We can share health information about you with organ procurement organizations.

Work with a medical examiner or funeral director.

We can share health information with a coroner, medical examiner or funeral director when an individual dies.

Address workers’ compensation, law enforcement and other government requests.

We can use or share health information about you:

  • For workers’ compensation claims.
  • For law enforcement purposes or with a law enforcement official.
  • With health oversight agencies for activities authorized by law.
  • For special government functions such as military, national security, and presidential protective services.

Respond to lawsuits and legal actions.

We can share health information about you in response to a court or administrative order, or in response to a subpoena.

Our responsibilities

When it comes to your health information, we have specific obligations such as:

  • We are required by law to maintain the privacy and security of your Protected Health Information.
  • We will let you know promptly if a breach occurs that may have compromised the privacy or security of your PHI.
  • We must follow the duties and privacy practices described in this notice and give you a copy of it.
  • We will not use or share your PHI other than as described here unless you notify us in writing that we can. You may change your mind at any time but must let us know in writing if you do.

For more information, refer to www.hhs.gov/ocr/privacy/hipaa/understanding/consumers/noticepp.html

Changes to the terms of this notice.

We can change the terms of this notice, and the changes will apply to all information we have about you. The new notice will be available upon request, on our website, and we will deliver a copy to you. You may also subscribe online to receive notice of changes to this page via email or text message.

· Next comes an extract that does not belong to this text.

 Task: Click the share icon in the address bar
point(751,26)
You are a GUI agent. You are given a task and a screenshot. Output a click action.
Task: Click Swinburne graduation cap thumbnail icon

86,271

The Office of Management and Enterprise Services Employees Group Insurance Division is committed to conducting its business activities with integrity and in full compliance with the federal, state and local laws governing its business. This commitment applies to relationships with members, providers, auditors and all public and government bodies. Most importantly, it applies to employees, subcontractors and representatives of EGID. This commitment includes the policy that all such individuals have an obligation to report problems or concerns involving ethical or compliance violations related to its business.

If you suspect that EGID has been defrauded or is being defrauded or that resources have been wasted or abused, report the matter to the EGID compliance officer immediately. You can report suspicious acts or claims by:

  • Sending a report in writing to the EGID compliance officer at P.O. Box 58010, Oklahoma City, OK 73157-8010.
  • Emailing a message to EGID.antifraud@omes.ok.gov.
  • Calling the EGID toll-free hotline at 866-381-3815.
  • Visiting the EGID compliance officer in person.
  • Individuals are encouraged to provide adequate information in order to assist with further investigation of fraud. All investigations will be handled confidentially. Every attempt will be made to ensure the confidentiality of any report, but please remember that confidentiality may not be guaranteed if law enforcement becomes involved. There will be no retaliation against anyone who reports conduct that a reasonable person acting in good faith would have believed to be fraudulent or abusive. Any employee who violates the nonretaliation policy will be subject to disciplinary action up to and including termination.

You can also submit such reports anonymously. If you choose to submit information anonymously and want to receive updates on the status of the investigation, you are required to supply the compliance officer with an alias and a password as a means of obtaining secure updates. It is the reporting individual’s responsibility to remember both the alias and password he or she provides, since the compliance officer is not able to divulge or reconfirm these if they are forgotten.